スタンド、記者席からも、緊張感が漂ってくる。
準々決勝だという気がまるでしなかった。
興南vs.聖光学院の試合は、それこそ事実上の決勝戦というべき緊張感に包まれていた。それほど、両校のこれまでの戦いぶりが素晴らしかったのだ。
興南は投手・島袋洋奨を中心にしながら、それでいて攻撃力もある。守備もこれまで無失策。我喜屋優監督の指示を待つまでもなく、それぞれの選手がゲームをコントロールできるという試合巧者ぶりは他を寄せ付けない。

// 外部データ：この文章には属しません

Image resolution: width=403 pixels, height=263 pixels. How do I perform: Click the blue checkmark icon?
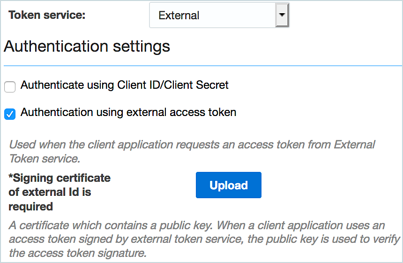[x=10, y=114]
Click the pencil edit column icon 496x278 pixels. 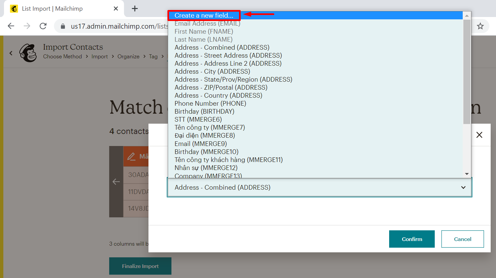click(131, 156)
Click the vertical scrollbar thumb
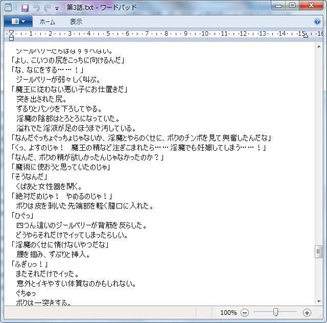 coord(319,251)
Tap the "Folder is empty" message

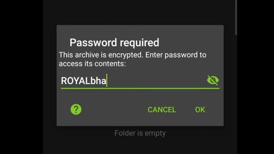[140, 133]
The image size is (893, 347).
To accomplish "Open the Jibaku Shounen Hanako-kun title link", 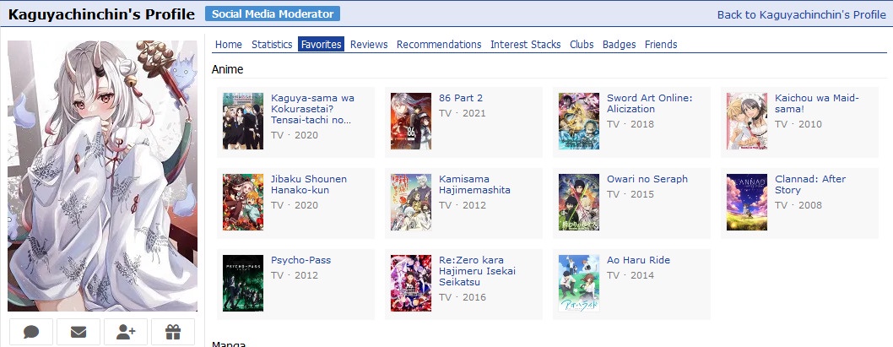I will pos(309,185).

一方の聖光学院は、広陵、履正社、天理のいた最激戦区を勝ち抜いてきたという実績がある。エースの歳内宏明はスプリットを巧み使い分ける投球術で、相手打線をほんろうする。基本に忠実なバッティング、2試合無失策の守備力や走力も、出場チームの中で特に目を引いたチームだ。

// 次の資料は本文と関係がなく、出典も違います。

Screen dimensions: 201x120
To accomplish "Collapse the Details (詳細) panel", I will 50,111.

その両校が早くも準々決勝でぶつかる。もったいないといえばそうなのだが、両校が元気なうちに対決するというのも、また面白いともいえた。
優勝候補の対戦というよりも、エース対決の方が重要。
個人的には違う側面からこの試合を注目していた。優勝候補同士という試合の中にある、興南のエース島袋と聖光学院のエース歳内の投げ合いを楽しみにしていたのだ。試合前、我喜屋監督は面白いことを口にしていた。
「島袋は連投になりますが、夏はそういうこともあると、沖縄にいるころからその練習をしてきた。今日からの試合は、島袋が過去の甲子園の“怪物”たちの仲間入りできるかどうかのチャレンジ。それが始まるんです。1回表の精神力が大事になってくる」
桑田真澄、松坂大輔、田中将大、斎藤佑樹……幾多の怪物を生み出した夏の甲子園。
島袋が彼らのように怪物投手といわれるための試練が、今、そこに待ち受けている。我喜屋監督の指摘は的を射ている。
だが同時に、こうも思ったのだ。それは島袋だけではないのではないか、と。2年生ながらエースナンバーをつける歳内にとっても、この試合は運命的な試合になるのではないか。
歳内は兵庫県出身の野球留学選手。奇しくも、田中将大の後輩に当たる宝塚ボーイズの出身である。試合前に彼の話を聞くと「気持ちだけは負けない。ヒットを打たれるのは覚悟して、点をやらなければいい」と、それこそ田中将大が高校時代に心掛けていたようなことを言い放ったのだ。
島袋は試練を乗り越えられるのか。歳内は島袋を前にどんなピッチングを見せるのか。そこが注目だった。